> Фрагмент текста
А когда приехал в отпуск в 72-ом году, картина была совсем другая. Зеленого треугольника не стало. Большегрузные самосвалы из Железногорска раздавили этот "треугольник". Всюду видны были большие глубокие колеи и засохшая грязь. Ничто не напоминало здесь о могилах. В 30-40 м. от этого "треугольника" стоит дом в котором расположен сельсовет. Он располагался здесь и до войны. Дому повезло. Он сохранился несмотря на жестокие бои которые шли здесь в 43-ем. Около сельсовета в тот день было много молодых ребят старшеклассников. Я спросил у них, чем памятно вт это место между дорогами? Никто ничего не знал. Я рассказал им все об этом "треугольнике". Они внимательно слушали, а потом сказали, что им об этом ничего не известно. Мне стало грустно. Память была забыта селянами.

Учеба.

Данные о целях нажатия
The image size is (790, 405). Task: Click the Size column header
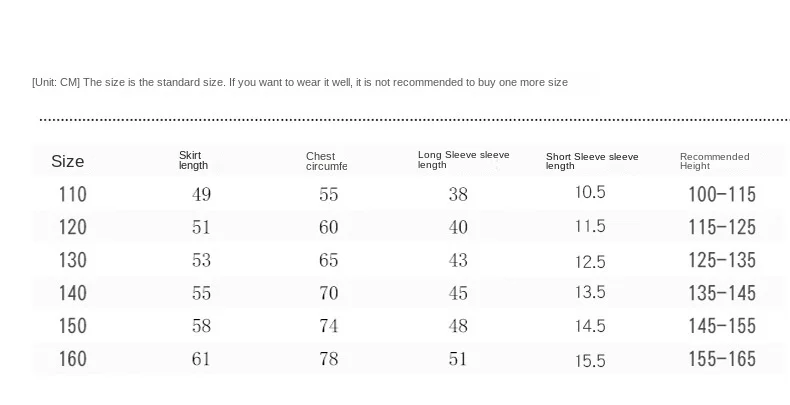(x=68, y=161)
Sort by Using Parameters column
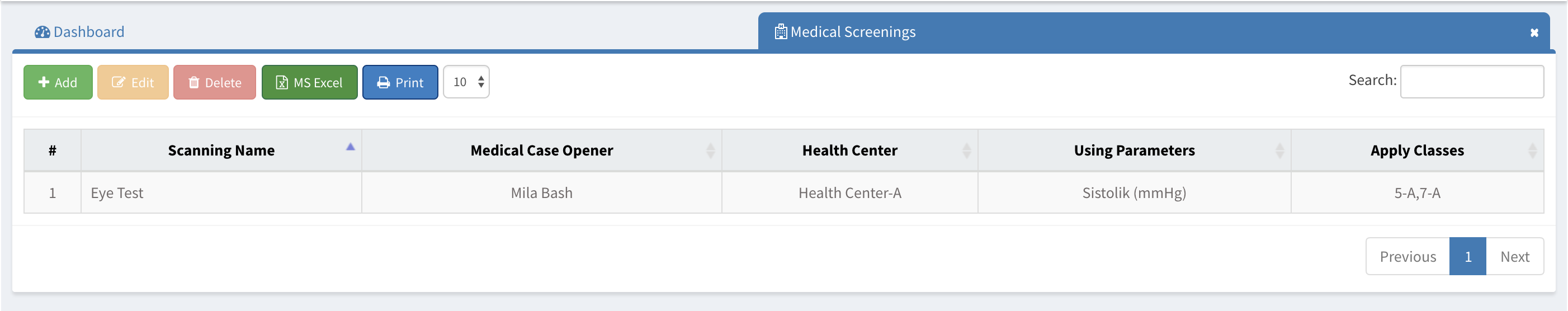The height and width of the screenshot is (311, 1568). point(1279,150)
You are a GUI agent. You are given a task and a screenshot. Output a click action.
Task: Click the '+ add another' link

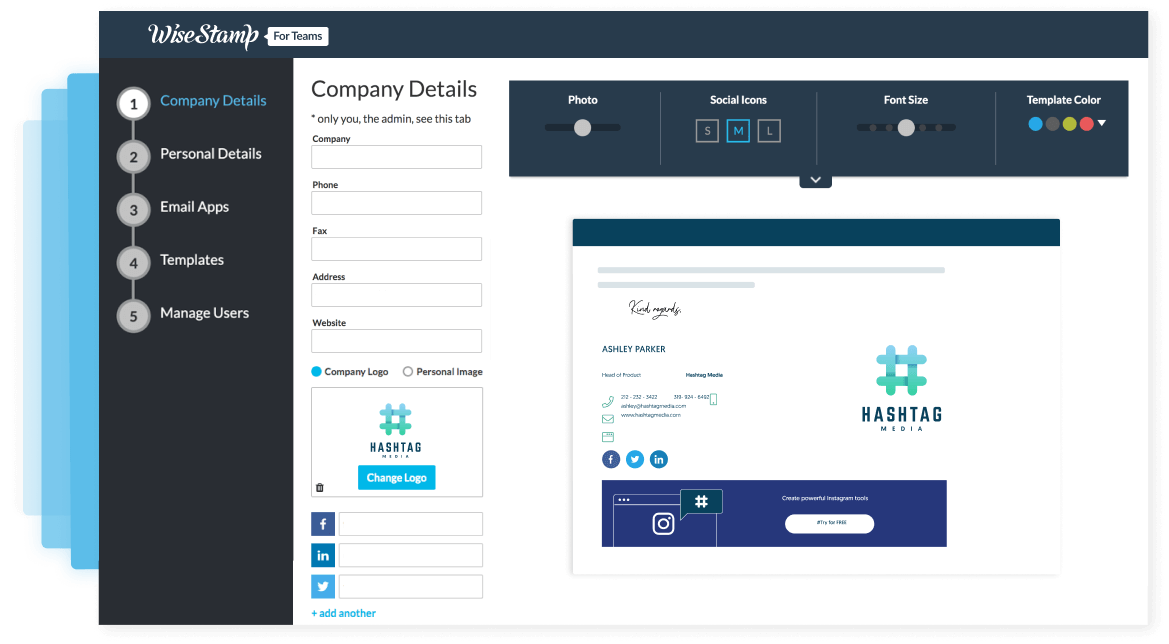coord(343,612)
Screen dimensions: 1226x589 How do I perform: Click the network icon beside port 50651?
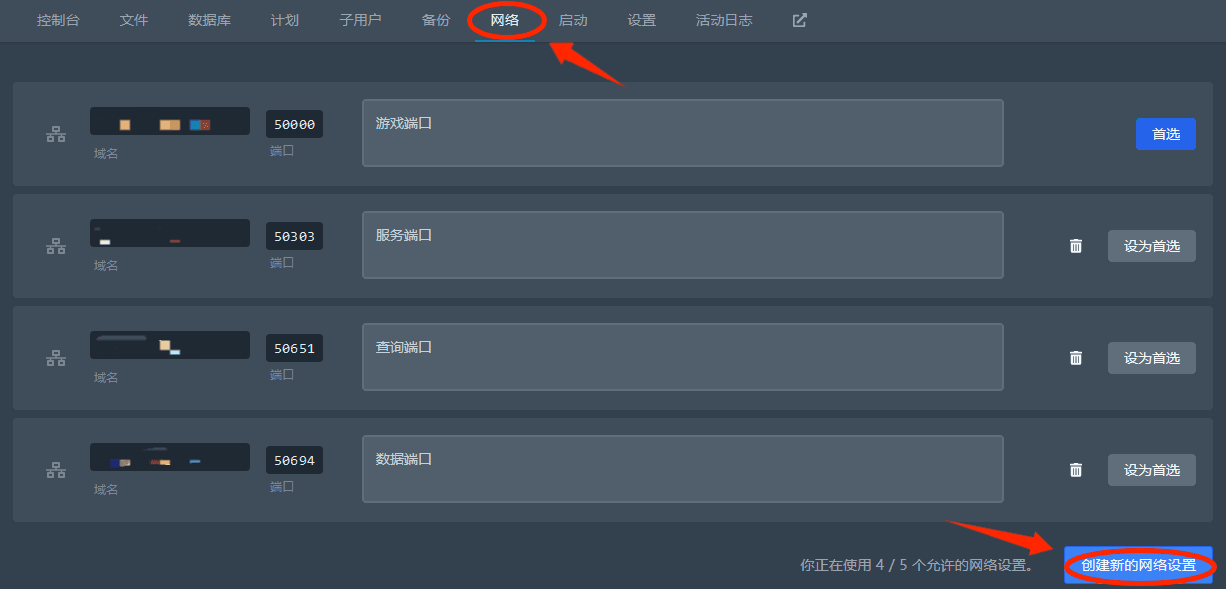(x=56, y=358)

> Упражнения
(A) Установите, согласуется ли каждое утверждение с фрагментом текста. Ответьте «да» или «нет» и точно процитируйте решающие слова.
(i) Дом, где расположен сельсовет, уцелел во время боев 43-го года.
(ii) Сельсовет разместился в этом доме только после войны.
(iii) Старшеклассники у сельсовета знали историю «треугольника».
(B) Ответьте на вопросы по фрагменту текста.
(i) В каком году состоялась поездка в отпуск?
(ii) Откуда были большегрузные самосвалы, раздавившие «треугольник»?
(iii) На каком расстоянии от «треугольника» стоит дом сельсовета?
Для ответов используйте только фрагмент текста.

> Ответы к упражнениям
(A)
(i) Да: «Он сохранился несмотря на жестокие бои которые шли здесь в 43-ем.»
(ii) Нет: «Он располагался здесь и до войны.»
(iii) Нет: «Никто ничего не знал.»

(B)
(i) В 72-ом году.
(ii) Из Железногорска.
(iii) В 30–40 м.